Las políticas llevadas a cabo intermitentemente, conocidas como “Zonas de paz”, fueron una mala puesta en escena de pactos con las bandas para su pacificación. Estas políticas, si bien pueden ser prometedoras en términos de producir una reducción sustantiva de homicidios, en el marco de un Estado fragmentado, fueron un fracaso. Primero porque tolerar a las bandas criminales y ceder espacios para el establecimiento de sus “gobernanzas criminales”, implicó una renuncia por parte del Estado a la soberanía territorial y a sus obligaciones en términos de políticas sociales y de seguridad humana hacia la población ¿cómo explicamos que grupos armados impongan toques de queda, repartan alimentos e, incluso, impongan medidas de cuarentena si no es a partir de esta renuncia del Estado de asumir sus funciones más básicas? Segundo porque con fuerzas policiales y militares fragmentadas y enfrentadas entre sí, las bandas de crimen organizado siguieron proveyéndose de municiones y armas pesadas por parte de elementos de las fuerzas del Estado, y agentes de estas fuerzas persistieron en sus incursiones de extorsión a las mismas bandas.
Vistos en su conjunto, las políticas de mano dura revelan sus contradicciones estructurales. Así como Marx, digamos de manera casi jocosa y muy simplificada, decía que el capitalismo llevaba de manera inherente una profunda contradicción, puesto que, al reunir al proletariado hambriento en fábricas, esta reunión y la toma de conciencia de su situación e identidad, les llevaría inevitablemente a la revolución, la mano dura también conlleva esa contradicción en sus entrañas. Con esta misma lógica dialéctica, la concentración en prisiones de hombres empobrecidos y entrenados en armas, sin alternativas para vidas alternativas y de respeto, les llevará a su alianza y rebelión armada frente a los gobiernos que los encarcelan, cuyos policías corruptos facilitarán las armas para esa rebelión. Rebelión que, de paso, no tiene visos políticos: las bandas no quieren tomar el Estado, quieren tener el control territorial para el manejo e incremento de sus rentas. Las políticas de mano dura, una y otra vez demuestran su fracaso y sus trágicas contradicciones en el continente.
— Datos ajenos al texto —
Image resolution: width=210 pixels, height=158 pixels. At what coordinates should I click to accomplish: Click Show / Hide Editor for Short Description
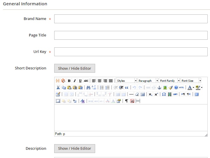point(75,68)
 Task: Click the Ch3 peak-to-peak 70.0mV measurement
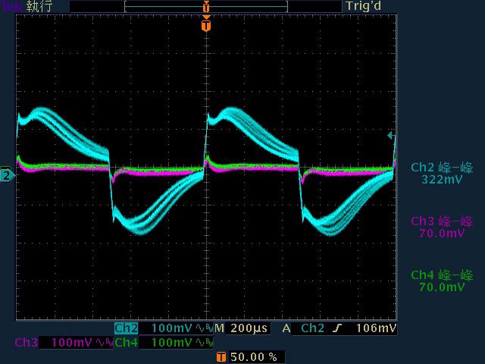coord(441,227)
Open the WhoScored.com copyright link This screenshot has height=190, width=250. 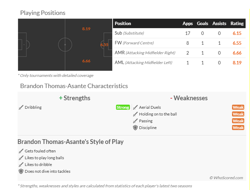226,178
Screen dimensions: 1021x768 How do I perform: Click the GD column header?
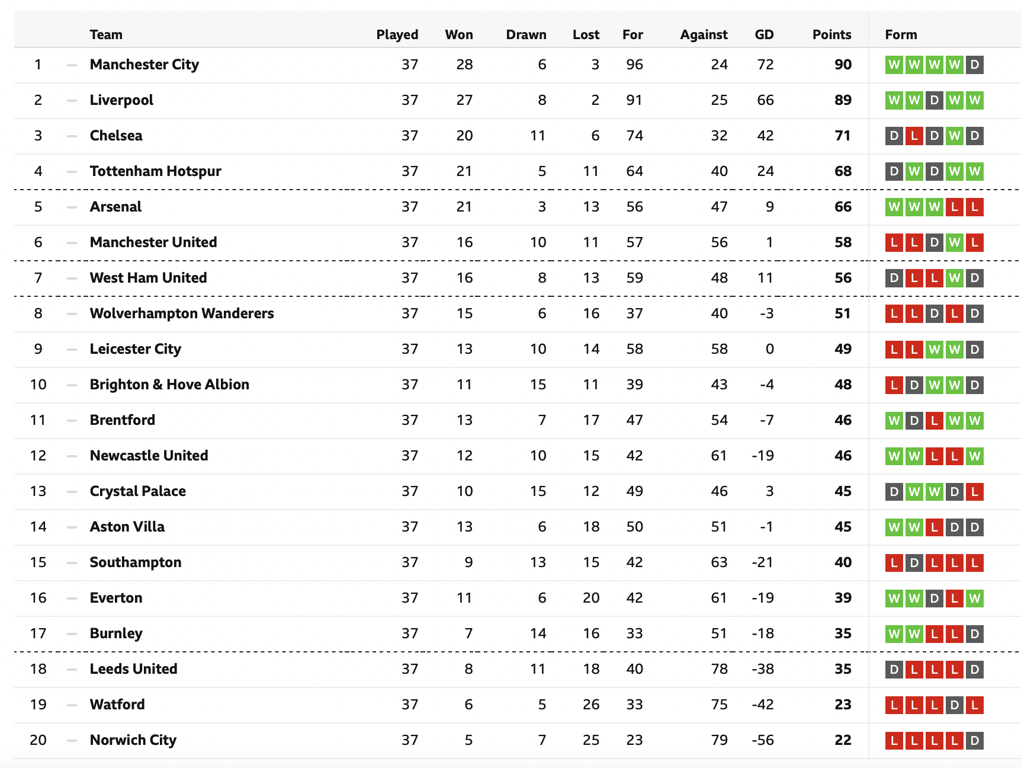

Injusticia estructural y zozobra: un país que clama por convivencia pacífica y la recuperación del Estado social y de derecho
En el tratamiento discursivo de los enfrentamientos por parte de voceros del Gobierno operan unos mecanismos que, inicialmente, buscan negar toda la responsabilidad estatal, no solo en la negligencia histórica en la búsqueda de responsables en el seno del Estado por la fuga de municiones producidas por las industrias militares venezolanas, o por armas como granadas que terminan en la dotación armada del grupo criminal, sino también en la desatención histórica de los jóvenes de los sectores populares. Desatención por la cual la pertenencia a una banda armada sigue siendo una alternativa para los jóvenes. Se presentan los enfrentamientos como producto de una eventualidad espontánea y no como resultados de la cadena de decisiones estatales que producen los malestares sociales que se simbolizan en un joven de 14 años disparando un fusil.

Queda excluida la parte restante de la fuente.